By Jeff Seldin
All 27 U.S. citizens known to have traveled to Syria or Iraq to join the Islamic State terror group are now back on U.S. soil, 10 of them charged or convicted of terrorism-related offenses.
The announcement early Thursday by the U.S. Justice Department came hours after officials said they had repatriated an American father and son — part of a family of seven — from the custody of the U.S.-backed Syrian Democratic Forces, or SDF.
Emraan Ali, 53, and his 19-year-old son Jihad, appeared in federal court in Florida Wednesday, charged with material support violations.
According to court documents, the pair surrendered to the SDF near Baghuz, Syria, in March 2019, as Islamic State’s final stronghold collapsed.
Another minor son, identified only as I.M.A., was with them at the time, but U.S. officials have yet to confirm whether he or any of other family members, including a sister who was married to a British IS fighter and had his child when she was just 15, are among the 17 repatriated Americans who have not been charged with crimes.
A U.S. official Thursday told VOA that of the 17 Americans who have been repatriated but not charged with IS-related crimes, 15 are currently minors.

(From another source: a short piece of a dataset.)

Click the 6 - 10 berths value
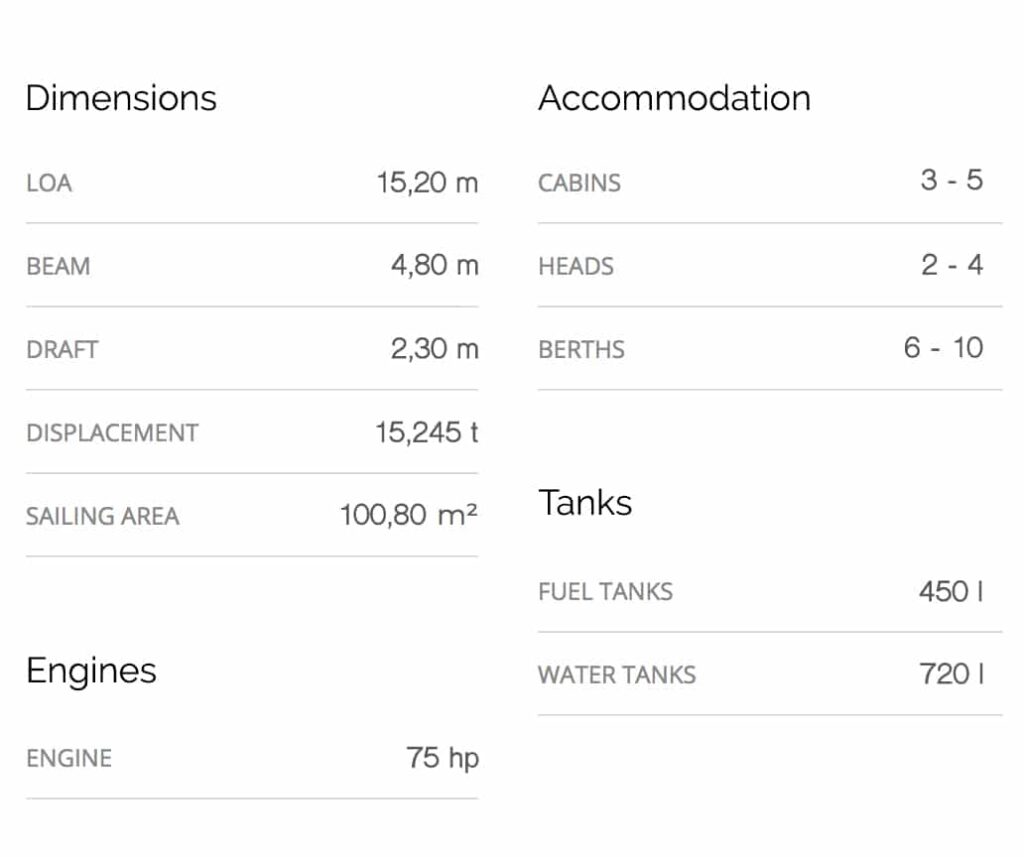1024x857 pixels. click(x=943, y=348)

The other two, the official said, were minors when they traveled with their families to join the terror group’s self-declared caliphate.
“The Department of Justice has worked tirelessly over the years to prevent individuals from leaving America to fight for ISIS and other terrorist groups in Syria and to investigate, repatriate and charge people who willingly left to support these organizations,” U.S. Assistant Attorney General John Demers said in a statement.
“This was our moral responsibility to the American people and to the people of the countries to which these terrorists traveled,” he added.
What to do with IS foreign fighters and their families has been a source of debate among the U.S. and its allies since the terror group’s caliphate collapsed.
The U.S. has been pushing for countries to repatriate those who left to join IS, but many countries, especially those in western Europe, have been reluctant to do so.
Despite some repatriations, the SDF continues to hold about 2,000 foreign fighters in makeshift prisons in northeastern Syria. Another estimated 10,000 foreign women and children reside in displaced persons camps in the region.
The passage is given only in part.